Sempre fui fã da música da baiana. Contrariando praticamente todo mundo que conheço, gostei bastante do primeiro CD, Admirável Chip Novo, de 2003. Mantive a admiração quando do lançamento de Anacrônico, em 2005, e aumentei a empolgação com (Des)Concerto, o primeiro ao vivo, de 2007. Mas não entendi a "mudança de rumo" de Chiaroscuro, lançado em 2009, com músicas influenciadas por outros estilos musicais, como tango e ópera, e um certo abandono do rock quase visceral que a banda fazia em favor de uma aproximação com o pop e a programação das rádios.
Pois é o registro da turnê desse terceiro (e, para mim, equivocado) disco que chega agora às lojas, com o título A Trupe Delirante no Circo Voador. Gravado, como o nome indica, no Circo Voador, no Rio de Janeiro, em 18 de dezembro de 2010, o lançamento é um equívoco por vários motivos. O primeiro deles é a duração de pouco mais de uma hora, bastante curta para os padrões atuais. Não que a cantora não tenha repertório para um show um pouco mais longo, mas parece que esta não é uma opção da baiana, ainda mais se levarmos em conta que nenhuma música de Anacrônico se faz presente.
Outro equívoco é o foco nas canções de Chiaroscuro.
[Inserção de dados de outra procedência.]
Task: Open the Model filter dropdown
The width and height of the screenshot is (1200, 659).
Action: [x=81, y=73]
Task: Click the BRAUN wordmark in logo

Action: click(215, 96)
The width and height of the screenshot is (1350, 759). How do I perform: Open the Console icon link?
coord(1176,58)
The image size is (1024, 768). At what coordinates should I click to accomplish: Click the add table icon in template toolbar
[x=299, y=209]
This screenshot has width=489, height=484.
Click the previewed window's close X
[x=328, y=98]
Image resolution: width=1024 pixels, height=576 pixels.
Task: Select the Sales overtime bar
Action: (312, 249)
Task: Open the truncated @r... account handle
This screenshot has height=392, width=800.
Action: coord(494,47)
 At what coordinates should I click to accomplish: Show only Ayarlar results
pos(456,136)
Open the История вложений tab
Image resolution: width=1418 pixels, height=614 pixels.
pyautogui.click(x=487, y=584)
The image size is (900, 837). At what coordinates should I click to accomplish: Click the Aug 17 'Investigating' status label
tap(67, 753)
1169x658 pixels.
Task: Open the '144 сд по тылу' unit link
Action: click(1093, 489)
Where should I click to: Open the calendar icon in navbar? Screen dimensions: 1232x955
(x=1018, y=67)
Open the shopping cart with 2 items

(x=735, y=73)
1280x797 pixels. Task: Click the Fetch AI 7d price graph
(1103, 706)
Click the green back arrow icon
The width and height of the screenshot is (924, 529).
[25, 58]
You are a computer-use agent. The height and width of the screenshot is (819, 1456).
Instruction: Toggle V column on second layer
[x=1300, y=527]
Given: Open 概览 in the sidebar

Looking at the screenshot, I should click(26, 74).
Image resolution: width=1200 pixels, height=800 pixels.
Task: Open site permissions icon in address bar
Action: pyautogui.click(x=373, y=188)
A única música do disco que não faz parte do track list regular é "A Sombra", que aparece nos bônus do DVD. Portanto, o disco inteiro é executado em sua versão live, o que quase sempre é motivo de alegria e comemoração para os fãs, exceto quando esse disco é o mais fraco da carreira do artista, e quando músicas muito mais conhecidas e admiradas são deixadas de lado em favor de outras de qualidade inferior...
Capa e contracapa do DVD |
A inédita "Comum de Dois", composta nos ensaios para a gravação do DVD, também não empolga. Com uma letra sobre um crossdresser (homem que gosta de se vestir de mulher), que soa bastante adequada em tempos de aprovação do casamento entre homossexuais e da presença destacada de um casal gay na principal novela televisiva do país, a música não é muito diferente de outras do repertório da artista, e deixa a desejar ao não optar por ser pesada ou pop, preferindo ficar no meio termo.
Outro momento equivocado foi a manutenção do trecho de "Me Adora", primeiro single de Chiaroscuro, e que na verdade é uma canção não mais que mediana, com uma marcação de bateria utilizada em outras milhares de canções do mundo do rock, desde os Beach Boys aos Raimundos, onde um fã sobe ao palco e a baiana para de cantar e ameaça dar um soco no rapaz, mandando-o de volta para a pista. Uma atitude lamentável e bastante desrespeitosa, que não passa um bom exemplo de relação artista/público, e deveria ter sido substituída por alguma outra imagem.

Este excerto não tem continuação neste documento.